The Government has been in “productive” discussions with Vauxhall’s new owner, Stellantis, over the future of the Ellesmere Port Astra plant and its 1,000-strong workforce.
Three options are on the table: plod on building petrol cars until the 2030 government ban, close the whole place down or re-invent it as a long-term electric vehicle hub. The last one is evidently the most attractive but Stellantis is clear that it comes subject to government support. But are the fate of the factory and the fate of the Vauxhall brand one and the same thing?
What is Stellantis, anyway?
Back in 2014, Italian auto-giant Fiat acquired America’s Chrysler. And in 2017, General Motors off-loaded its European division (Vauxhall-Opel) onto France’s PSA Group (Peugeot-Citroen). That whole lot, comprising some 14 mostly over-lapping, loss-making brands, came together as Stellantis in 2021. MBA students will be poring over the internal politics and corporate culture clashes for years to come.
Worse still, Stellantis is wildly over-represented in Europe but is miles behind in Asia. And its mainstream brands are under pressure from all directions: prestige players (BMW, Mercedes-Benz) are rolling out compact competitors while low-cost manufacturers (Dacia, Skoda) are fast raising their game. Then there are the externalities facing all auto-makers, from anti-car city mayors to debt-laden Generation Z preferring Uber to ownership.
Stellantis does have one ace up its sleeve, though. Governments worldwide fret over redundancies, both in terms of the economy and the ballot box fall-out. Little wonder CEO Carlos Tavares can do the rounds drumming up taxpayer support globally.
Government to the rescue (as usual)
Brexit critics have been quick to highlight the reassurances offered to Nissan and the support demanded by Stellantis. But state backing is hardly new in the car industry. Germany recently offered up a billion Euros to secure the new Tesla factory over its EU competitors (sorry, partners). France already holds a stake in Stellantis with Italy set to follow suit. Even the Americans aren’t averse to a bail-out, rescuing both Chrysler and GM after they filed for Chapter 11 bankruptcy in 2009.

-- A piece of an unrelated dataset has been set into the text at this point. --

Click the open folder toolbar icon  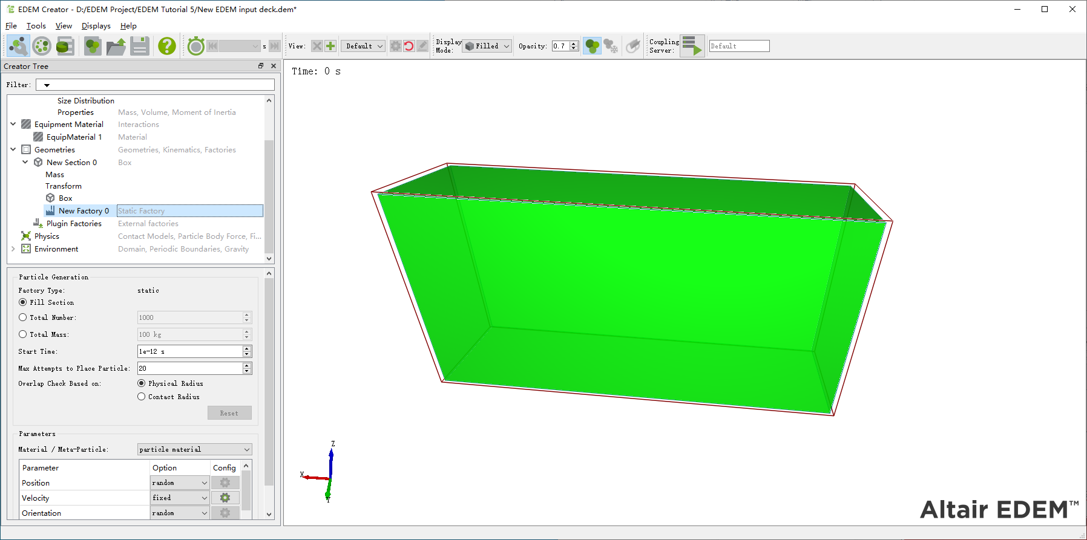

The UK, of course, has plenty of experience here. Successive governments backed everything from DeLorean to British Leyland before finally losing patience. Even Margaret Thatcher, not a noted market interventionist, incentivised Nissan to come to Sunderland, resulting in a huge success.
Tavares describes the UK decision to bring forward the petrol car sale ban to 2030 as “brutal”. In reality, the shift to hybrids and “pure electric” is inevitable – but Stellantis brands have been slower to transition than their rivals. “Picking winners” is rarely a popular concept among Conservatives but it’s often a reality. Kwasi Kwarteng needs to be confident that the Stellantis electric plan for Ellesmere Port looks long-term credible before committing taxpayer money.
What might become of the Vauxhall brand?
While the future of the factory might be secured, the Vauxhall brand itself could be a different story. In these Thunbergian times, car manufacturers are frantically ditching a century of petrol-based brand awareness and creating all-new, futuristic identities.
The Stellantis portfolio needs urgent pruning with even Chrysler under threat. Although its market share has long been slipping, a ruthless axing of the Vauxhall name wouldn’t be go down well in the UK. But a well-planned transition into a modern electric identity isn’t just achievable – it’s downright essential for success.
A decade ago, former owner GM had high hopes for their Volt hybrid; a typical suburbanite could re-charge on their driveway, enjoy an all-electric commute and forget any range anxiety thanks to the back-up petrol engine.
Instead, it became a textbook example of marketing failure. Badged as a dowdy Chevrolet, it proved too radical (and expensive) for traditional buyers – yet too old-fashioned (and conformist) for super-trendy early adapters. The Volt came over here as the Vauxhall Ampera and suffered a similar fate despite being crowned 2012 European Car of the Year. Forgive the pun but they just didn’t plug it properly. Sorry.